Шекспира отделяют от классиков античности многие века христианства, и в его произведениях жалости много больше, чем в трагедиях древних греков. Но и у него мы встречаем не так уж много беспримесно чистой сладостной жалости. Зато мы сталкиваемся в его пьесах с жалостью иного рода — высокой жалостью, на которую не распространяются обвинения психологов. Справедливости ради следует отметить, что некоторые из этих психологов различают два типа жалости — хорошую и плохую, подлинно великодушную и открыто или тайно себялюбивую. Людвиг Йекельс в серьезном и интересном исследовании попытался описать оба эти типа на основании точных клинических данных. Впрочем, в английском языке имеется слово для обозначения жалости высшего типа — сострадание. Прекрасный пример этого чувства мы находим в «Короле Лире».
Пожалуйста, не смейтесь надо мной!
Поспорить с вами я готов, что это —
Дитя мое Корделия.
Да, я!
Что это, слезы на твоих щеках?
Дай я потрогаю. Да, это слезы.
Не плачь! Дай яду мне. Я отравлюсь.
Я знаю, ты меня не любишь. Сестры
Твои меня терзали без вины,
А у тебя для нелюбви есть повод.
Нет, нет его!» (6, 545).
Речи Лира исполнены жалости — слова же Корделии выражают сострадание, как ее собственное, так и Шекспира, говорящего ее устами.
Подобно тому как благоговейный трепет представляет собой некую высшую ступень по сравнению со страхом, так и сострадание является высшей ступенью по сравнению с жалостью. Для того чтобы зритель проникся состраданием (равно как и благоговейным трепетом), нужна трагедия, тогда как для возбуждения страха и жалости вполне достаточно мелодрамы. Во всех шекспировских трагедиях страх подымается до уровня благоговейного трепета, а жалость — до уровня сострадания. Этого никак не скажешь о произведениях кого бы то ни было из английских современников Шекспира. В пьесах Марло мы время от времени находим благоговейный трепет, часто — страх, редко — жалость и, пожалуй, никогда — сострадание.
Расин занимает во французской трагедийной драматургии такое же главенствующее место, как Шекспир — в английской. Хотя применительно к его творчеству больше всего говорят о жалости, нельзя не отметить, что она почти всегда достигает уровня шекспировского сострадания. Во всей трагедийной драматургии не найдется фигуры, изображенной с большим состраданием, чем его Андромаха, а «скандальность» его «Федры» заключена в том факте, что сострадание вызывает к себе злодейка.

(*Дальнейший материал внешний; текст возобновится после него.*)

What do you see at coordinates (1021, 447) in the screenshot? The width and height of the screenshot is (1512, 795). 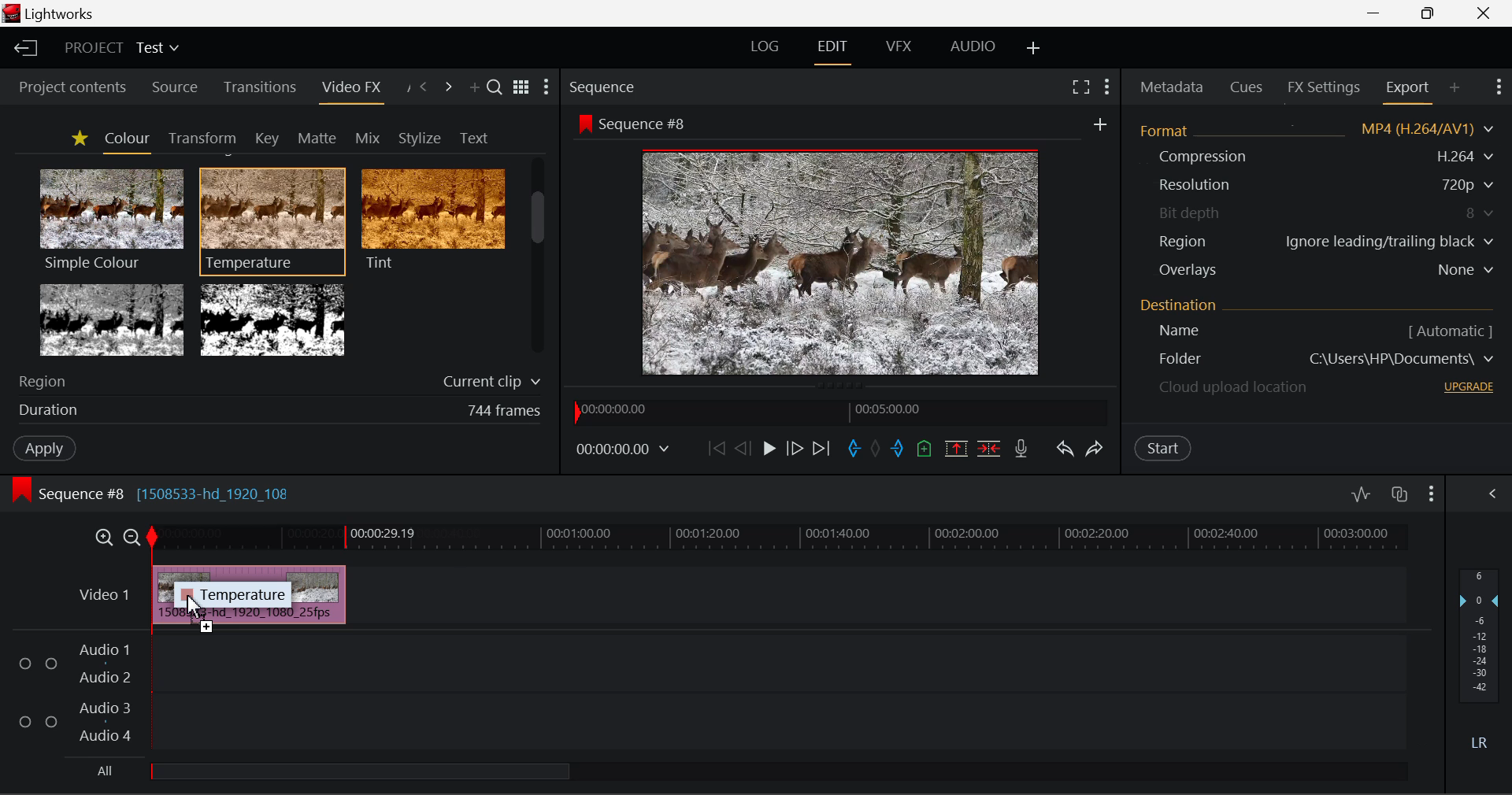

Корнель — очень большой драматург, но он не достигает расиновских высот трагического, потому что в его произведениях нет сострадания. Правда, он, надо отдать ему должное, чуждается и чистой жалости, отдающей сентиментальностью.
В конце восемнадцатого века немецкие драматурги пытались создать неошекспировский или неоантичный тип трагедии, а то и синтезировать на новом уровне оба эти начала. «Мария Стюарт» Шиллера наглядно свидетельствует об ограниченности возможностей трагедийного действия, построенного по типу разрушения и обновления, когда разрушение личности недостаточно глубоко, реалистично и безобразно. Пусть послужит это предостережением для всех тех, кто хотел бы «облагородить» трагедию: можно легко облагородить сюжет и тем самым лишить вещь трагедийности. «Мария Стюарт» — хорошая пьеса, но она не передает ощущения хаоса. О том, что Мария была злодейкой до того времени, с которого начинается действие пьесы, зрителю просто сообщается.
Она явно ничем не напоминает злодейку после поднятия занавеса. Где же тогда в этой пьесе Шиллера глубокий корень крика? Вопрос этот отпадает, ибо крика здесь нет и в помине. То, что Мария попадает в рай, вполне оправдано с богословской точки зрения, однако у драматургии иные законы, согласно которым человеку не должно так легко сходить с рук убийство.
Полной противоположностью Шиллеру был его младший современник Клейст. Этот поэт умел легко добраться до «потревоженных истоков пафоса». Он производит впечатление человека не только страшащегося, но и прямо- таки объятого ужасом. Ему, как никому другому, удается вызвать у зрителя ощущение головокружения. Перед ним стоит проблема — убедить зрителей в том, что он не душевнобольной. Ибо реальна опасность того, что мы скажем: «Да, но это же описание совершенно ненормальных переживаний; здесь мы имеем дело с творчески одаренным умалишенным». Клейсту удается избежать жалости к себе, хотя искушение, надо полагать, было велико; но, с другой стороны, в его драматическом творчестве почти нет — или даже вовсе нет — сострадания. Хотел ли Аристотель дать нам понять, что жалость и страх должны присутствовать в равных пропорциях? У Клеи- ста диспропорция угрожающе велика: очень много страха и даже благоговейного ужаса, и очень мало сострадания и даже жалости.